To whom this may concern. 

As a drywall sub contractor wages are seeing all time lows. larger drywall contractors and builders are collectively maximizing there profit margins by lowering labor wages below market rates seen in the early 90s.

we are givin the excuse 'its because of the economy' all to often which is ridiculous.. the real issue is with drywall contractors bulk bidding jobs by under cutting other contractors significantly.. they way they are doing this is by hiring illegal immigrants through a loop hole of sorts.. 

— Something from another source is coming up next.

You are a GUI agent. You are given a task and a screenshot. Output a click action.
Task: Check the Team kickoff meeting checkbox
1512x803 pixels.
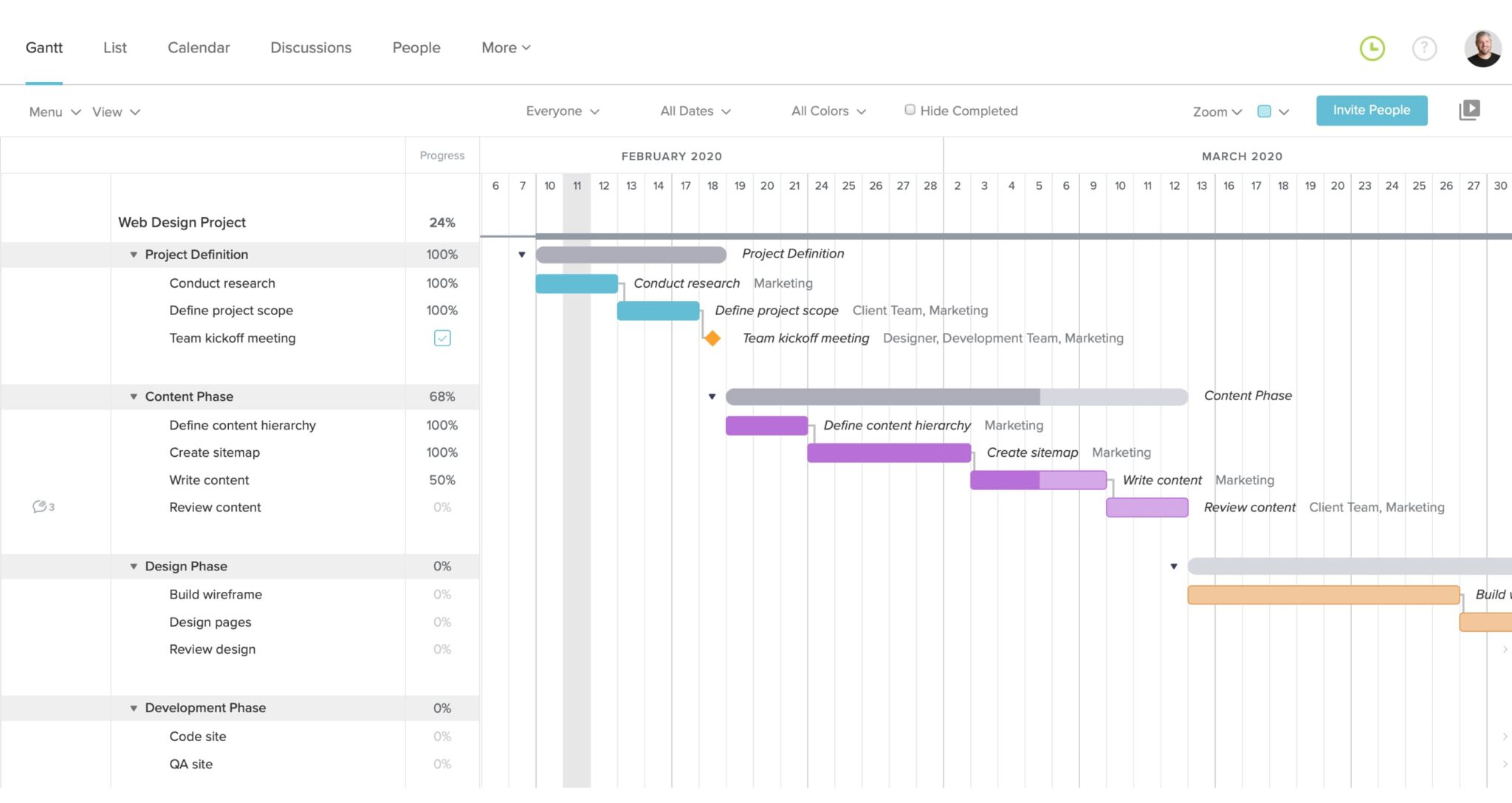click(x=442, y=337)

basically larger contractors hire a legal sub contractor who then dole out the work to illegal laborors at low rates so they can profit off there backs.. that way they make tiny profits in bulk because they are stealing the work from other companies. this way the larger contractor washes their hands of any legal issues with hiring undocumented workers even though they know they are.

this has been going on now forever. but now more so then ever has it really effected the tax paying sub contractors with living expenses in this state.. this issue needs to be dealt with once and for all. i have collected opinions from many contractors in different fields who are dealing with the same issues.. i am starting a petition for some kind of immigration reform like the one oklahoma passed in 08.. 

the problem could be dealt with as easily as imposing fines to the builder/remodling company for having any undocumented worker on their job site. that way the it would domino down to the drywall/painting/mason/brick contractors thus forcing them to get rid of subcontractors that hire illegals.. 

all this being said i discriminate against no one.. i support fare competition.. but i can no longer compete with individuals who work for below market rates and pay zero living expenses, insurance expenses, licensing, incorp expenses etc. in this state. 

i briefly summarized the best i could the way things are going and they way to deal with these issues but i can elaborate more if needed.. i would just like some kind of piece of mind that our politicians are going stop laying an egg with this issue and deal with it firmly because tradesman like me are getting raked over the coals and it has to stop.. "

im sure it sounds likes **** but i am horrible with trying to formulate my opinion on paper. it always sounds better in my head.. like i said any help would be cool.. thanks.


----------



## bert0168 (Jan 28, 2008)

The wording seems OK but aren't there Federal laws already in place to deal with this?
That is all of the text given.